In a 5-4 decision on June 25, the court decided in Horne v. Flores that the lower courts didn’t fairly consider “changed circumstances” that had occurred since parents in the Nogales, Ariz., school district had filed the original lawsuit in U.S. District Court.

The nation’s highest court said the case must be sent back to the lower courts for a proper examination of at least four factual or legal changes that have occurred since the 1992 filing of the original lawsuit. Among those changed circumstances: enactment of the federal No Child Left Behind Act.

See Also

For more information on the 2008-09 term, read U.S. Supreme Court: Progress and Problems.

Justice Samuel A. Alito Jr. wrote the majority opinion. In particular, Justice Alito said, the lower courts must revisit whether the federal district court made a mistake in seeking a statewide solution to the complaint that programs for ELLs in the Nogales school system were underfunded and inadequate.

§ **COLLECTED MATERIAL**
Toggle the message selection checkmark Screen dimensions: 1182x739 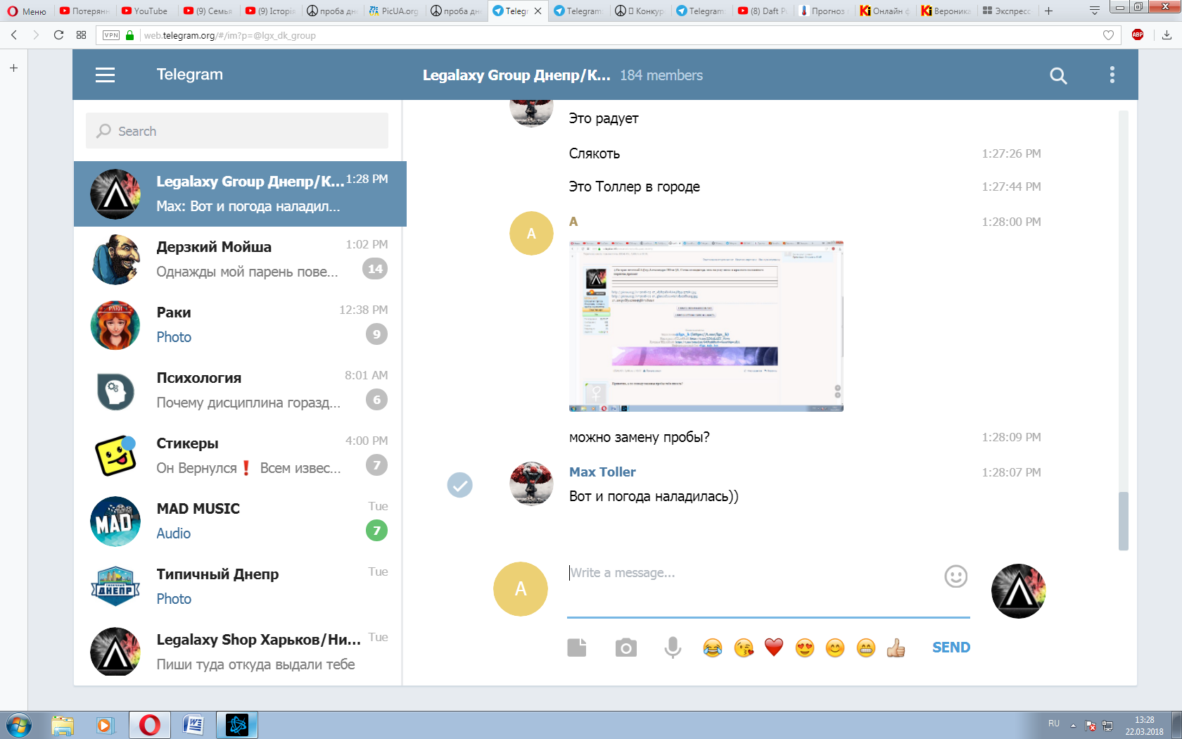pyautogui.click(x=460, y=485)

§ **SHORT TASK A**
Answer these using the Horne v. Flores article above the material:
(i) By what vote did the court decide the case?
(ii) In what year was the original lawsuit filed?
(iii) Who wrote the majority opinion?
§ **SHORT TASK B**
From the Horne v. Flores article that comes before the material, quote the text between "In a 5-4 decision" and "Progress and Problems.", inclusive.
§ **SHORT TASK C**
Write what comes next in the Horne v. Flores article placed before the material, picking up after its final sentence.

§ **WRITTEN RESPONSE A**
(i) 5-4
(ii) 1992
(iii) Justice Samuel A. Alito Jr.

§ **WRITTEN RESPONSE B**
In a 5-4 decision on June 25, the court decided in Horne v. Flores that the lower courts didn’t fairly consider “changed circumstances” that had occurred since parents in the Nogales, Ariz., school district had filed the original lawsuit in U.S. District Court.

The nation’s highest court said the case must be sent back to the lower courts for a proper examination of at least four factual or legal changes that have occurred since the 1992 filing of the original lawsuit. Among those changed circumstances: enactment of the federal No Child Left Behind Act.

See Also

For more information on the 2008-09 term, read U.S. Supreme Court: Progress and Problems.

§ **WRITTEN RESPONSE C**
“The record contains no factual findings or evidence that any school district other than Nogales failed (much less continues to fail) to provide equal educational opportunities to ELL students, he wrote, “Nor have respondents explained how the Equal Educational Opportunities Act of 1974 could justify a statewide injunction when the only violation claimed or proven was limited to a single district.”

He said that the district court should vacate the decision as far as it extends beyond the Nogales schools unless it finds that Arizona is violating the EEOA.

Justice Alito was joined in the majority opinion by Justices Antonin Scalia, Clarence Thomas, and Anthony M. Kennedy, and Chief Justice John G. Roberts Jr.

Justice Stephen G. Breyer wrote the dissenting opinion. “The lower courts did ‘fairly consider’ every change in circumstances that the parties called to their attention.” In dissent, Justice Breyer was joined by Justices Ruth Bader Ginsburg, David H. Souter, and John Paul Stevens.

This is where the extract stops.